- Passage
═══

United States District Court, District of Columbia

February 6, 2019

UNITED STATES OF AMERICA, ex rel. GOPALAKRISHNA PILLAI AJEESH KUMAR KAMMARAYIL, et al., Plaintiffs,
v.
STERLING OPERATIONS, INC., et al., Defendants.

          MEMORANDUM AND ORDER

          Beryl A. Howell, Chief Judge.

         Pending before the Court is the United States' Motion to Dismiss Pursuant to 31 U.S.C. § 3730(c)(2)(A) (“Gov't's Mot. Dismiss”), ECF No. 35, this qui tam action, brought pursuant to the False Claims Act (“FCA”), 31 U.S.C. § 3730(b)(1), and the relators' Motion for the Court to Strike [ECF] Document 35 and Order the United States to Substitute a Notice of Dismissal in Its Place (“Rels.' Mot.”), ECF No. 36. For the reasons set out below, the government's motion is granted, and the relators' motion is denied.

═══

- Given request 1
Reproduce the entries word for word, from the first line up to and including the line with "關於我們 (73, 2325)".
The court memorandum and the entries that follow have nothing to do with each other.

- Extracted records

═══

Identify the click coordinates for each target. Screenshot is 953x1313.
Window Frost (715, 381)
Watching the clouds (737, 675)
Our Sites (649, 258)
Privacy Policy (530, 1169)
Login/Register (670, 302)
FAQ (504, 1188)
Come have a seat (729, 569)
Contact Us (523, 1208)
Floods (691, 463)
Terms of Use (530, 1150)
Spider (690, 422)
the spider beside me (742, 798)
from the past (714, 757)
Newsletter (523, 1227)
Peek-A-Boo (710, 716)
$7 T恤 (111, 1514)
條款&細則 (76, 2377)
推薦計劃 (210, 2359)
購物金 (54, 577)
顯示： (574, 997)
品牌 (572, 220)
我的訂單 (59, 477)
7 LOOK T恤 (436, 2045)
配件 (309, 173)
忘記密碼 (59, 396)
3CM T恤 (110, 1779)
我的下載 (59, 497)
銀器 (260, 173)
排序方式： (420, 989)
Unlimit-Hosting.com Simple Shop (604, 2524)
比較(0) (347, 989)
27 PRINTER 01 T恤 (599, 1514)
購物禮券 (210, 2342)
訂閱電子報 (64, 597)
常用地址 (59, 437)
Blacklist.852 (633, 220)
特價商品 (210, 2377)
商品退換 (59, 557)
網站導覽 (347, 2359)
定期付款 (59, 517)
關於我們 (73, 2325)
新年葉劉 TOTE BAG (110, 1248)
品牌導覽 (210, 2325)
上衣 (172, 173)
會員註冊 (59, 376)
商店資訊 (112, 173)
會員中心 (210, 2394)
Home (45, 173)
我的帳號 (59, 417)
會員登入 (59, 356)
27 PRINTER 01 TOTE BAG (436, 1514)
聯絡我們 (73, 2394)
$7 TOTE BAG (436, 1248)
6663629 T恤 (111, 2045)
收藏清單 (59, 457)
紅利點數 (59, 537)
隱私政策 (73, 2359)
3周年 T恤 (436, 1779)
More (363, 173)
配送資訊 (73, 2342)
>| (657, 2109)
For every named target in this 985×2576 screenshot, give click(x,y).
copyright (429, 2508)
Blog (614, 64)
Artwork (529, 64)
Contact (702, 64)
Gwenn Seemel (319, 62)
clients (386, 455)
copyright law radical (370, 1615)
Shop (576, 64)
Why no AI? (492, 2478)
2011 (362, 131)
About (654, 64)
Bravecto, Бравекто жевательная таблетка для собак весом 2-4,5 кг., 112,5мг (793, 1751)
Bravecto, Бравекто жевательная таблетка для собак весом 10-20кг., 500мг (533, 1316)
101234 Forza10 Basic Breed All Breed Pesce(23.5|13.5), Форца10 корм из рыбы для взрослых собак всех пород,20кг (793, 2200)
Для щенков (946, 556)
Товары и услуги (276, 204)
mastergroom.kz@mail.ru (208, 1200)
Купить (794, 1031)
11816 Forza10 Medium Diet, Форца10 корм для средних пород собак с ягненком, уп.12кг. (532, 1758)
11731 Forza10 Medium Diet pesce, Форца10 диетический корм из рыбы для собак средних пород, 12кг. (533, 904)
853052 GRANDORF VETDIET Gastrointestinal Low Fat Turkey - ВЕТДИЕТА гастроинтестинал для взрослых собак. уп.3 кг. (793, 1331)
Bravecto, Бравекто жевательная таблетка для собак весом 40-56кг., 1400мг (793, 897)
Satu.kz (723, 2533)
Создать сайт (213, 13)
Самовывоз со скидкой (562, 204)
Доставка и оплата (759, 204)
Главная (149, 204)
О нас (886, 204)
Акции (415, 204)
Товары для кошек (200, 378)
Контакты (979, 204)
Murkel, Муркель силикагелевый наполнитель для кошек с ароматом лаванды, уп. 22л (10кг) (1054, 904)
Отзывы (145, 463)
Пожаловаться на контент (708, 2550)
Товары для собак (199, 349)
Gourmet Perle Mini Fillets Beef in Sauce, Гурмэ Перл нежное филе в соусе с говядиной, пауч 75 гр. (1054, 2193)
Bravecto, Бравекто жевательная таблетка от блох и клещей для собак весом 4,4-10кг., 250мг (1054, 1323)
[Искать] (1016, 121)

═══

- Given request 2
Write out the court memorandum word for word, from "UNITED STATES OF" up to and including "motion is denied.".

- Written reply 1
Identify the click coordinates for each target. Screenshot is 953x1313.
Window Frost (715, 381)
Watching the clouds (737, 675)
Our Sites (649, 258)
Privacy Policy (530, 1169)
Login/Register (670, 302)
FAQ (504, 1188)
Come have a seat (729, 569)
Contact Us (523, 1208)
Floods (691, 463)
Terms of Use (530, 1150)
Spider (690, 422)
the spider beside me (742, 798)
from the past (714, 757)
Newsletter (523, 1227)
Peek-A-Boo (710, 716)
$7 T恤 (111, 1514)
條款&細則 (76, 2377)
推薦計劃 (210, 2359)
購物金 (54, 577)
顯示： (574, 997)
品牌 (572, 220)
我的訂單 (59, 477)
7 LOOK T恤 (436, 2045)
配件 (309, 173)
忘記密碼 (59, 396)
3CM T恤 (110, 1779)
我的下載 (59, 497)
銀器 (260, 173)
排序方式： (420, 989)
Unlimit-Hosting.com Simple Shop (604, 2524)
比較(0) (347, 989)
27 PRINTER 01 T恤 (599, 1514)
購物禮券 (210, 2342)
訂閱電子報 (64, 597)
常用地址 (59, 437)
Blacklist.852 (633, 220)
特價商品 (210, 2377)
商品退換 (59, 557)
網站導覽 (347, 2359)
定期付款 (59, 517)
關於我們 (73, 2325)

- Written reply 2
UNITED STATES OF AMERICA, ex rel. GOPALAKRISHNA PILLAI AJEESH KUMAR KAMMARAYIL, et al., Plaintiffs,
v.
STERLING OPERATIONS, INC., et al., Defendants.

          MEMORANDUM AND ORDER

          Beryl A. Howell, Chief Judge.

         Pending before the Court is the United States' Motion to Dismiss Pursuant to 31 U.S.C. § 3730(c)(2)(A) (“Gov't's Mot. Dismiss”), ECF No. 35, this qui tam action, brought pursuant to the False Claims Act (“FCA”), 31 U.S.C. § 3730(b)(1), and the relators' Motion for the Court to Strike [ECF] Document 35 and Order the United States to Substitute a Notice of Dismissal in Its Place (“Rels.' Mot.”), ECF No. 36. For the reasons set out below, the government's motion is granted, and the relators' motion is denied.